Geodaten sind alle Daten, die einen Bezug zu einem bestimmten Standort oder geografischen Gebiet aufweisen. Bilder von Schulfassaden können zwar Geodaten sein. Personenbezogen sind sie aber grundsätzlich nicht, da sie keinen Aussagehalt über bestimmte oder bestimmbare Personen haben – im Unterschied zu Abbildungen von Wohnhäusern, die Informationen zu den Bewohnern enthalten.
Zwar stellt die nachträgliche Datenverarbeitung in Form der Verlinkung der Fotos mit StayFriends-Nutzern einen Personenbezug her. Diese Datenverarbeitung wird aber von § 28 Abs. 1 Nr. 3 BDSG gestattet, da Aufnahmen von Gebäudeaußenfassaden allgemein zugängliche Daten sind. Dies gilt jedoch nur, soweit nicht das Schulgelände zum Fotografieren betreten wird.
Geodatenschutz: Selbstverpflichtung statt Gesetzesänderung
Obwohl sich die Erfassung von Schulfassaden im konkreten Fall als zulässig darstellt, bergen Geodaten gewaltigen Zündstoff. So schürte Googles systematische Datenerfassung durch Kamarafahrzeuge in Deutschland zahlreiche Proteste. Dem wurde zunächst mit dem Gesetzentwurf des Bundesrates (BR-Drs. 17/2765, 18.08.2010) begegnet.
Dieser arbeitet die Erfassung von personenbezogenen Daten im Zusammenhang mit der fotografischen oder filmischen Aufzeichnung von Straßenzügen und sonstigen Geodaten als besondere Gefährdungslage heraus. Die bestehende Rechtslage biete keinen ausreichenden Schutz des Persönlichkeitsrechts und der informationellen Selbstbestimmung gegen die massenhafte Erfassung, dauerhafte Speicherung und grenzenlose Verbreitung von georeferenzierten Panoramaaufnahmen.
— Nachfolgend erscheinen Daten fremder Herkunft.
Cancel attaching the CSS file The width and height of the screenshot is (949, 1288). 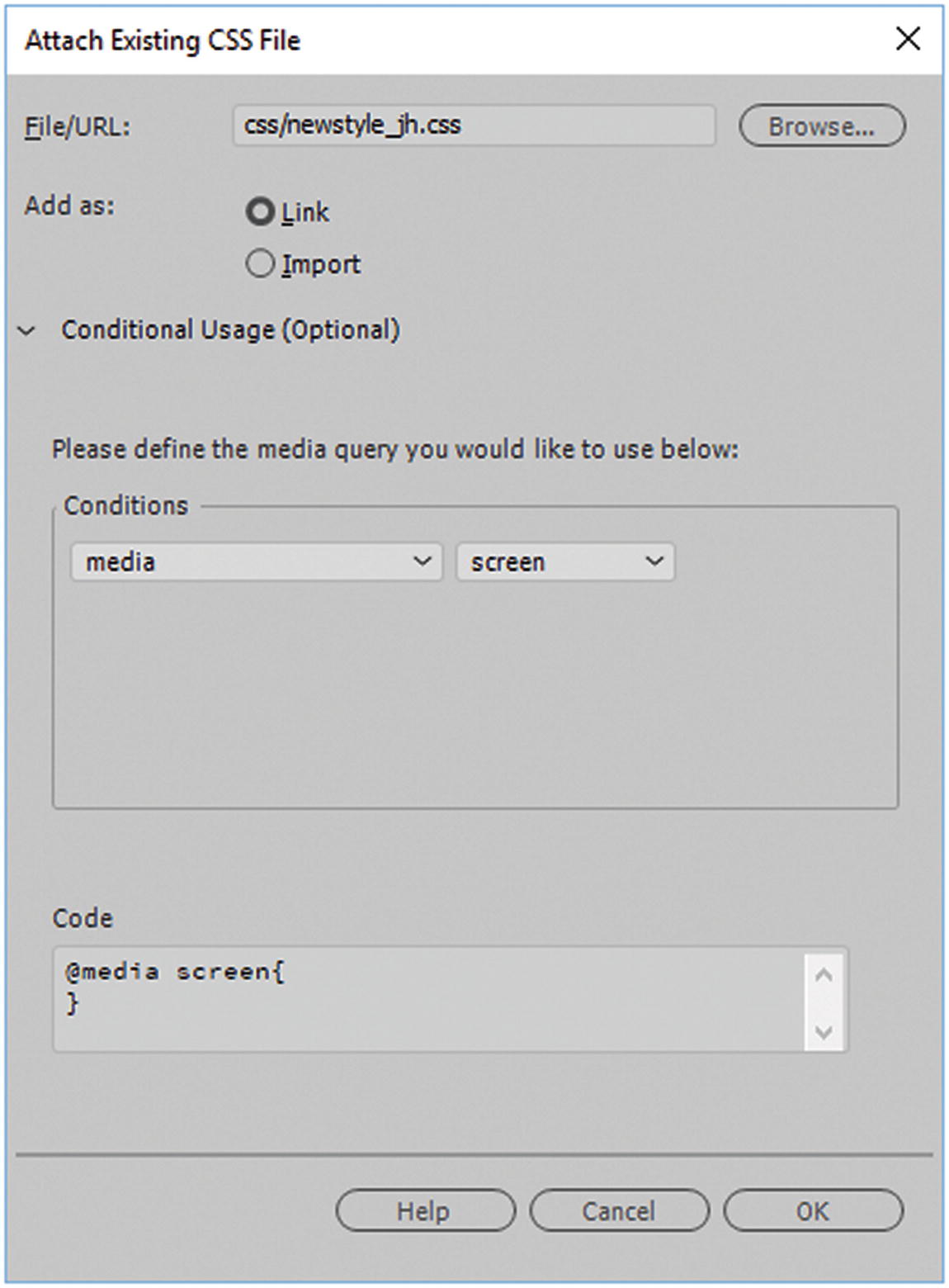619,1211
Weiter heißt es, dass das Bundesdatenschutzgesetz um Rahmenbedingungen ergänzt werden soll, die die Erhebung und Verarbeitung von personenbezogenen Daten im Kontext von Gebäudeaufnahmen oder vergleichbaren Geodaten gesetzlich regeln. Konkret geht es um die Verpflichtung, Personen und amtliche Kfz-Kennzeichen vor der Bereitstellung der Daten im Internet unkenntlich zu machen, Kamerafahrten vorab bekannt zu geben und Widerspruchsmöglichkeiten einzuräumen.
Im September hat der Bundesminister des Innern, Thomas de Maizière, den Gesetzentwurf als zu einzelfallbezogen zurückgewiesen und an die Geodatenindustrie appelliert, bis zum 7. Dezember eine Selbstverpflichtungserklärung auszuarbeiten. Für denselben Monat hat das Bundesinnenministerium zusätzlich einen Referentenentwurf angekündigt. In jedem Fall steht der Gesetzgeber vor der Herausforderung, den Schutz der Schwächeren im Internet im Spannungsfeld mit der zukunftsweisenden Geodatenverarbeitung gerecht auszutarieren.
Der Autor Michael Marc Maisch ist Doktorand und wissenschaftlicher Mitarbeiter am Lehrstuhl für Öffentliches Recht, Sicherheitsrecht und Internetrecht (Prof. Dr. Dirk Heckmann) an der Universität Passau und am Deutsche Telekom Institute for Connected Cities (TICC) der Zeppelin University, Friedrichshafen. Er ist Verfasser zahlreicher Publikationen zum Datenschutz- und Internetrecht.